AUSTIN – Texas Game Wardens recently traveled to Kruger National Park in South Africa to begin an annual professional exchange program with South African National Parks Game Rangers.
The program is aimed at providing professional growth and leadership development opportunities between the two agencies and to increase education and awareness of international wildlife trafficking, which negatively effects conservation efforts in both Texas and South Africa. The illegal trade of wildlife and wildlife parts is a multibillion-dollar international business following only narcotics, human trafficking, and weapons in estimated profits.
“The illegal sale and exploitation of wildlife resources is a global problem that has a direct negative effect on the State of Texas and could lead to the loss of Texas native species, either through the harvest of native species or introduction of non-indigenous invasive species,” said Col. Grahame Jones, Law Enforcement Director with the Texas Parks and Wildlife Department.
Texas Game Wardens have increased the focus on wildlife trafficking operations over the last decade, which includes navigating through internet forums and online marketplaces where trade in both live wildlife and wildlife parts frequently occurs.
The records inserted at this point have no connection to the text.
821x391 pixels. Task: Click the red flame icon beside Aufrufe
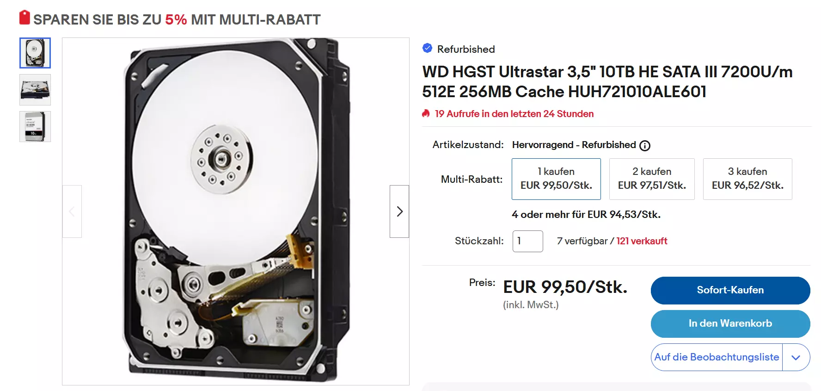pos(426,113)
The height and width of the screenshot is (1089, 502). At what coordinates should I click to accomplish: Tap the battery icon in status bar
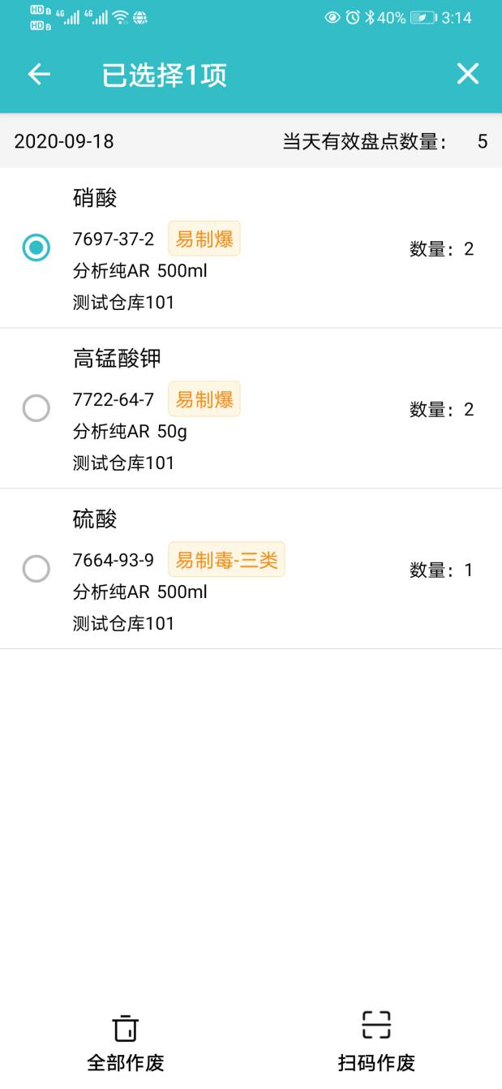[423, 18]
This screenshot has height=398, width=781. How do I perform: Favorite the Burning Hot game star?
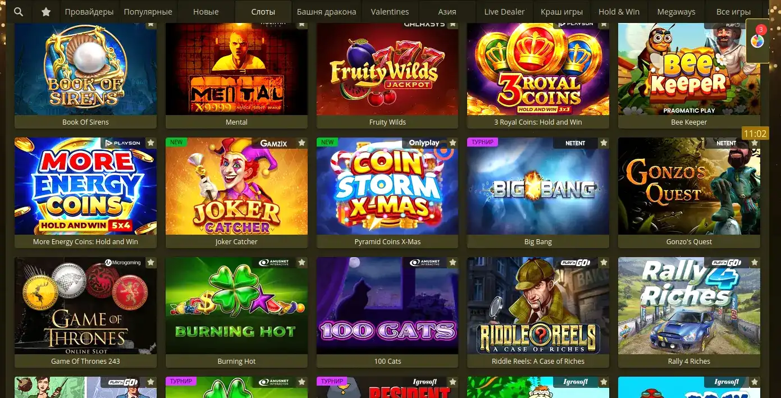tap(302, 263)
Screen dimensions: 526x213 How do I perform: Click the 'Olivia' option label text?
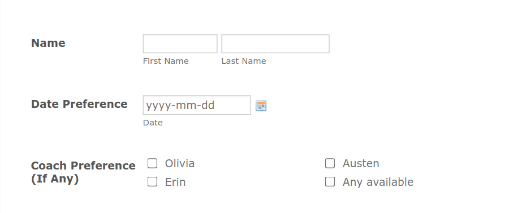point(180,163)
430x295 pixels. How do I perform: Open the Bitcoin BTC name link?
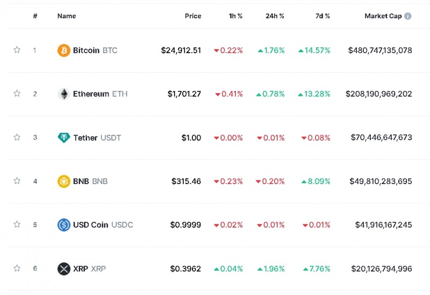(95, 51)
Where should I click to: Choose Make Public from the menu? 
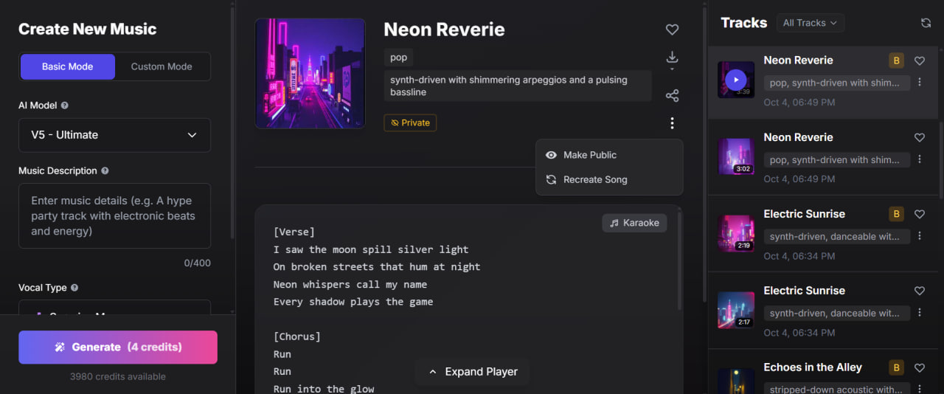point(589,155)
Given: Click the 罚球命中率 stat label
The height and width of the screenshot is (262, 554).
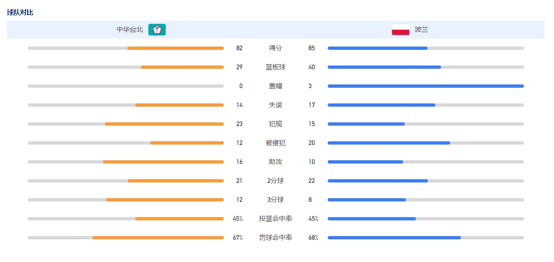Looking at the screenshot, I should point(276,238).
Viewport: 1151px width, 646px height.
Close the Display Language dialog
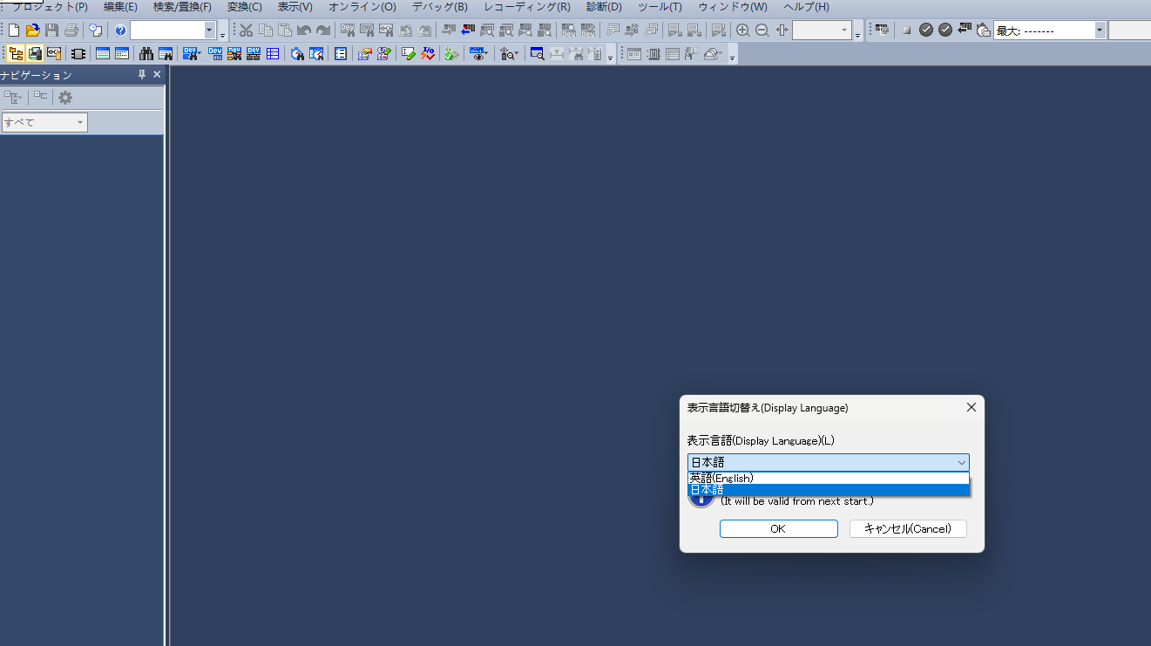[x=972, y=407]
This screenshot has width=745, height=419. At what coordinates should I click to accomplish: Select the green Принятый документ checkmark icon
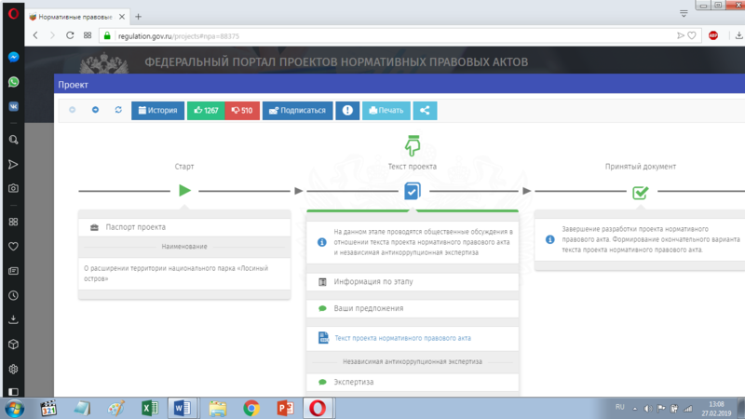point(640,192)
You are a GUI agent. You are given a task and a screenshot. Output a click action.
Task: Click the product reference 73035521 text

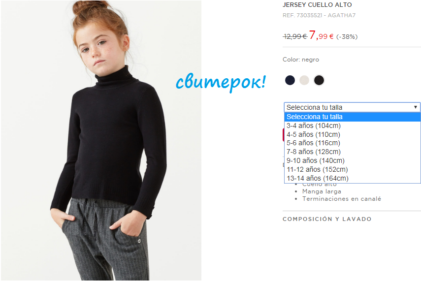[319, 15]
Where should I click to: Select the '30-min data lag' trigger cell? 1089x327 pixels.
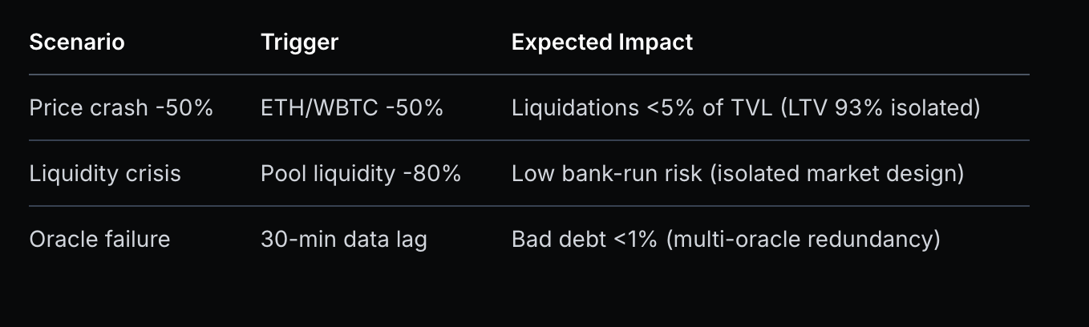343,240
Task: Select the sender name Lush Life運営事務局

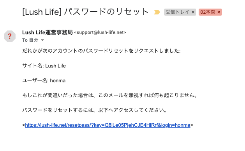Action: (48, 32)
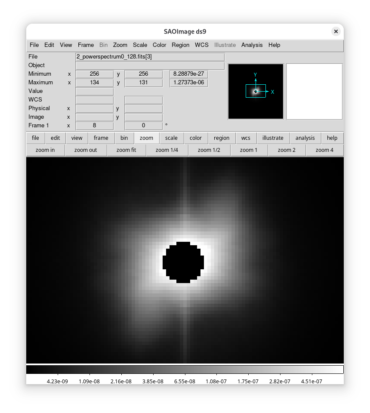This screenshot has width=370, height=413.
Task: Switch to the color button bar tab
Action: 196,138
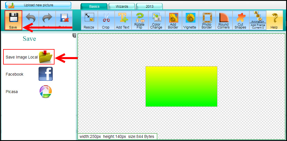Click the green gradient image on canvas

tap(181, 86)
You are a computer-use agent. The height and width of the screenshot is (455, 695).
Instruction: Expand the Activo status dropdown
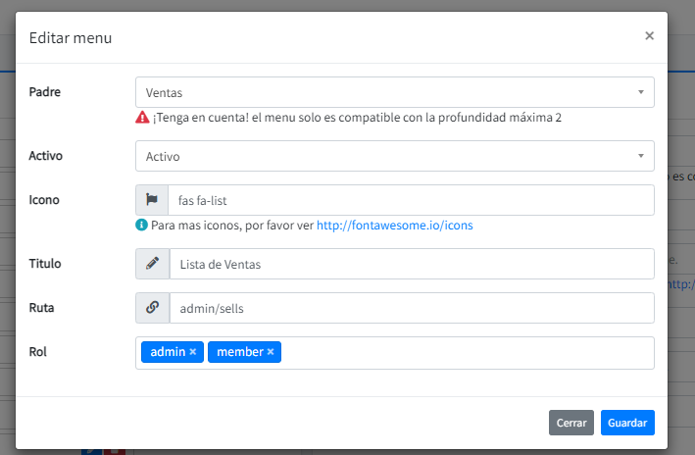(x=394, y=156)
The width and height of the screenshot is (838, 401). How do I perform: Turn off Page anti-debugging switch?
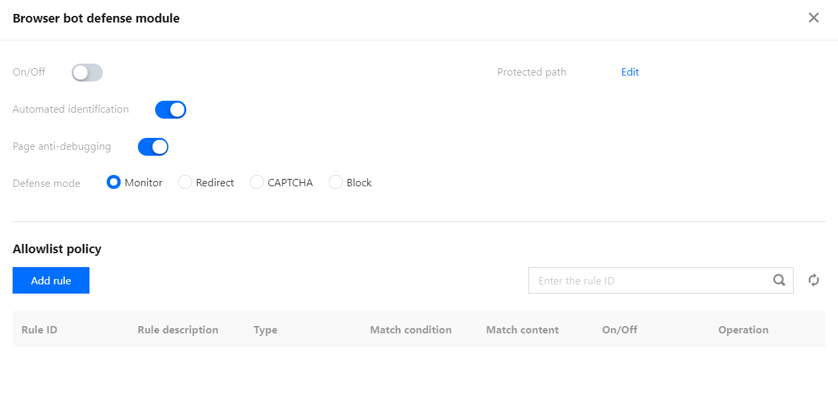pyautogui.click(x=153, y=146)
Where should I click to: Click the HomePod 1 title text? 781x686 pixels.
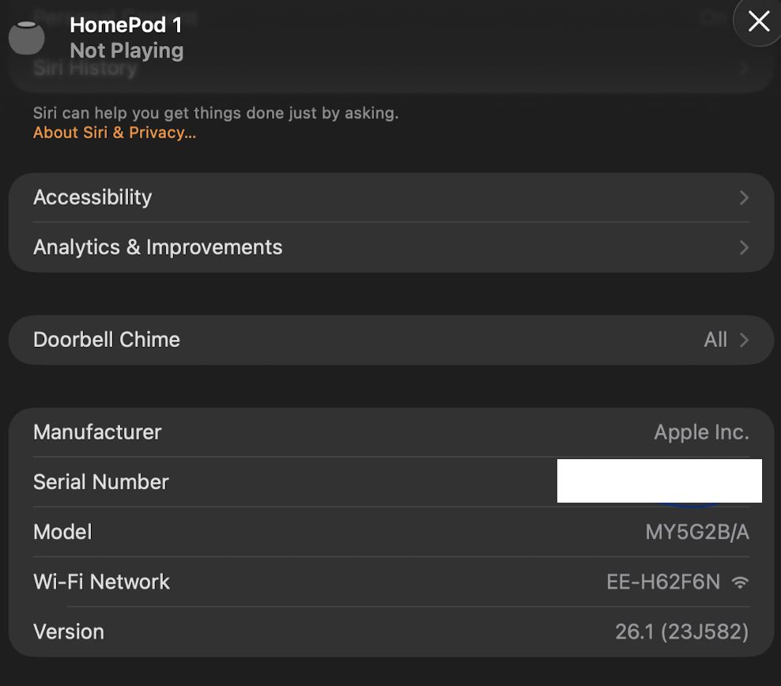126,25
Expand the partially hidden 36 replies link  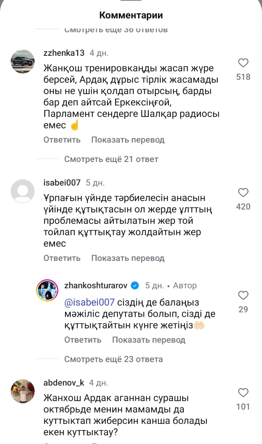point(116,30)
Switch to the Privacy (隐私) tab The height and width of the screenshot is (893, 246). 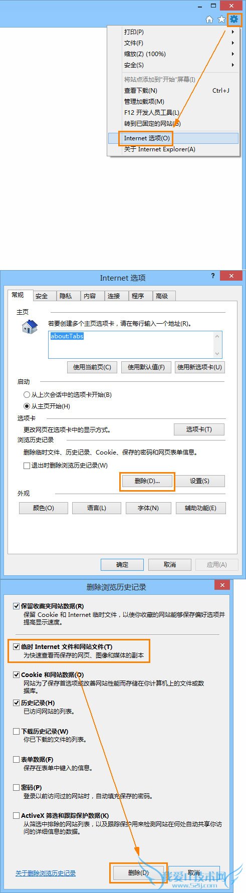(x=66, y=296)
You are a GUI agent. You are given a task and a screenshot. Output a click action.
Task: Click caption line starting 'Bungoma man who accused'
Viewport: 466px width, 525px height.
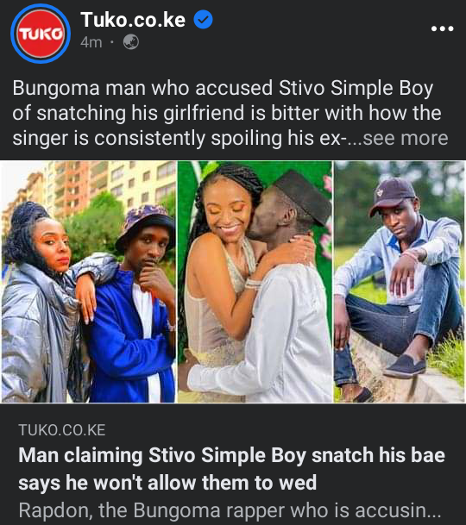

Game wardens work to identify suspect sales and negotiate undercover transactions with willing sellers to purchase a wide variety of native and non-native wildlife species from around the world.
Kruger National Park is over 7,500 square miles in size and has international borders with Mozambique and Zimbabwe. Since 2010, Kruger Game Rangers have battled against heightened rhino poaching efforts targeting the rhino’s horn, elephant poaching for ivory and recently an increase in lion poaching for the sale of teeth, claws and bones in international markets, in addition to subsistence poaching. This occurs in a park with over 1.8 million annual visitors. This environment creates extensive challenges for those tasked with protecting the areas natural resources.
While at Kruger, Texas Game Wardens met with park management to discuss shared issues and how they relate to wildlife crimes in Texas. Game wardens also participated in a snare patrol to locate and remove 95 snares along the Sabie River and conducted foot patrols which included a crime scene overview at the location of a poached rhino and death investigation and tusk removal of a deceased elephant. Additionally, the game wardens toured the Kruger K9 facility and participated in a tracking scenario.
“The opportunity to work beside the dedicated and passionate Game Rangers at Kruger National Park and see the challenges and strategies to overcome those challenges first hand was an insightful and invaluable learning experience,” said Chief Chris Davis with TPWD’s Law Enforcement Division. “Places like Kruger National Park are the epicenter for conservation law enforcement and the fight against illegal wildlife trafficking.”
Plans are underway for Kruger National Park staff to visit in January of 2020 to be immersed in Texas Parks and Wildlife Department operations and continue to learn and grow professionally through diverse perspectives and opportunities.